Bozo the dog
We haven’t discussed the idiot dog lately. You can rest assured there is nothing wrong with him. He’s still around. He’s still an idiot. At this very moment he is asleep, stretched out happy as he can be with his head on my pillow next to the man he loves more than life. They snore happily together.
The cat and I are totally disgusted.
The dog is such a clown. I’ll give an example to prove my point. As if the
table-sitting antics didn’t do it already.
He stands outside, frantic to come in. He fiddles with the knob. He jumps against the door. He bays incessantly. There is whining.
When I finally let him in he erupts through the doorway. Hitting the area rug at a dead run, it accordions up into the wall where he smashes into the closet door in the office. He regains his feet and, with a burst of speed, he does what I call the Scooby-Doo move – all four feet are running but he’s not going anywhere. His goal is the hallway that will take him past the laundry room where he can either go straight into the family room or make a hard left into the kitchen, but there’s a sharp right turn to the hallway that he has never made without first slamming head first into the wall. Understandably, that slows him down quite a bit and he’s able to right himself and aim down the hallway.

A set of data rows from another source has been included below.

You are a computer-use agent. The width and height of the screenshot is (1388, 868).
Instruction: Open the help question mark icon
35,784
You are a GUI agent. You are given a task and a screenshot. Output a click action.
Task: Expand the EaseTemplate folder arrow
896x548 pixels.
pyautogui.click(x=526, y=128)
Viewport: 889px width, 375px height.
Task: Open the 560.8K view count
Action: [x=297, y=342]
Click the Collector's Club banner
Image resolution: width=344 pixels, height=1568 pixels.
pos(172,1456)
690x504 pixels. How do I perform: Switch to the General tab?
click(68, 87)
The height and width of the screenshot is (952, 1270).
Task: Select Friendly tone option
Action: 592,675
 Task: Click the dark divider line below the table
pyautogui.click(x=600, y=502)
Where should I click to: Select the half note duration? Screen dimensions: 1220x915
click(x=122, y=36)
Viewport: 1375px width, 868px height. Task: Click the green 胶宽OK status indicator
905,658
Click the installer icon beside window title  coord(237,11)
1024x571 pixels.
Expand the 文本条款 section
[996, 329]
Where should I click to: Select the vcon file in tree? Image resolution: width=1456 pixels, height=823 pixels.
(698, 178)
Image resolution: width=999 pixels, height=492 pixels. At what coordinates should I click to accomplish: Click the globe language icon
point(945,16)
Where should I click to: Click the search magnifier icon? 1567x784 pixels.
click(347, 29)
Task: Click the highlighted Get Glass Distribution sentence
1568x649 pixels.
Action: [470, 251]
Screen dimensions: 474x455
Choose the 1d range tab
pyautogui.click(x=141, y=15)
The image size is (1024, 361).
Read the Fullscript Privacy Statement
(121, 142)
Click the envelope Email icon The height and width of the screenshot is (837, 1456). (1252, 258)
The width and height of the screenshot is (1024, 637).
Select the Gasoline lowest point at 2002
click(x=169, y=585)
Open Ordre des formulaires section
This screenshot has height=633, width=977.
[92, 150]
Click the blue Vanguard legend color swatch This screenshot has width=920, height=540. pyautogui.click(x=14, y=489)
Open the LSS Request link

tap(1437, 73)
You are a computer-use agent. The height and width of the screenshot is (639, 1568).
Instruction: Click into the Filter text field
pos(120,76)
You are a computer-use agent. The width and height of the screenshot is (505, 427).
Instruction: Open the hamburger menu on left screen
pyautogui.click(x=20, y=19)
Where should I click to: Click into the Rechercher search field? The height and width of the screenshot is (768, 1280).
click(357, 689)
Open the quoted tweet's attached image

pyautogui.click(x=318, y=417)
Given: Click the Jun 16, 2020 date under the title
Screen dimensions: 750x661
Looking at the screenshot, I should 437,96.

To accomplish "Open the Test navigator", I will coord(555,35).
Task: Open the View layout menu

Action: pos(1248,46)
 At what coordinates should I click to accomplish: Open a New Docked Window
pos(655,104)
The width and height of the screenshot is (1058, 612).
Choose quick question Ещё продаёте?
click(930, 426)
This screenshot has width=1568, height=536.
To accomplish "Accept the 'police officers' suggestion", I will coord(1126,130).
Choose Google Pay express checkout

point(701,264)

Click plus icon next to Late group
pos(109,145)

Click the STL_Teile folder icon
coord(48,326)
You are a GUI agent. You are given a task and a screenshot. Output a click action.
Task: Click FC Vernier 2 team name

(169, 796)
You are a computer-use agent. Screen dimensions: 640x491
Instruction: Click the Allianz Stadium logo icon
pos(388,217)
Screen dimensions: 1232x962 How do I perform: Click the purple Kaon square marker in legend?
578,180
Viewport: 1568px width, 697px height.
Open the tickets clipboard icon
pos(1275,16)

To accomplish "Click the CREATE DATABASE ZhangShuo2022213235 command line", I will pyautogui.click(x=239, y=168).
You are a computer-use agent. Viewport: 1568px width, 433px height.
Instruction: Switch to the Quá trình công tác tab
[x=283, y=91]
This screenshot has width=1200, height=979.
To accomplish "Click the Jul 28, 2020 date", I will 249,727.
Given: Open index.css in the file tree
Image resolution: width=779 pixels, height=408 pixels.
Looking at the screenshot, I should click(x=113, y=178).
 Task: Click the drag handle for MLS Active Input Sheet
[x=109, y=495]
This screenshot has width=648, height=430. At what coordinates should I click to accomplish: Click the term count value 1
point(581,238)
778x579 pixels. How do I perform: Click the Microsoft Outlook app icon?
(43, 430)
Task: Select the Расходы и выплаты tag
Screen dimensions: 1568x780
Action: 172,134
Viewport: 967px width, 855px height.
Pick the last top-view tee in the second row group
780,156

Of course, he wants to turn left into the kitchen – after all that’s where all the good smelling stuff is, but in order to do that he’ll have to do a hip-check into the door jamb.
Keep in mind that all of this is done while baying at top volume.
BOOOOOOOOOOOOOOOOOOOW!
If you doubt me, ask Kelli or Ava. They have heard all this on any number of occasions when they call the house.
I guess, if I was inclined to look on the bright side of all this, at least the dog, with all that racket, will never sneak up on me.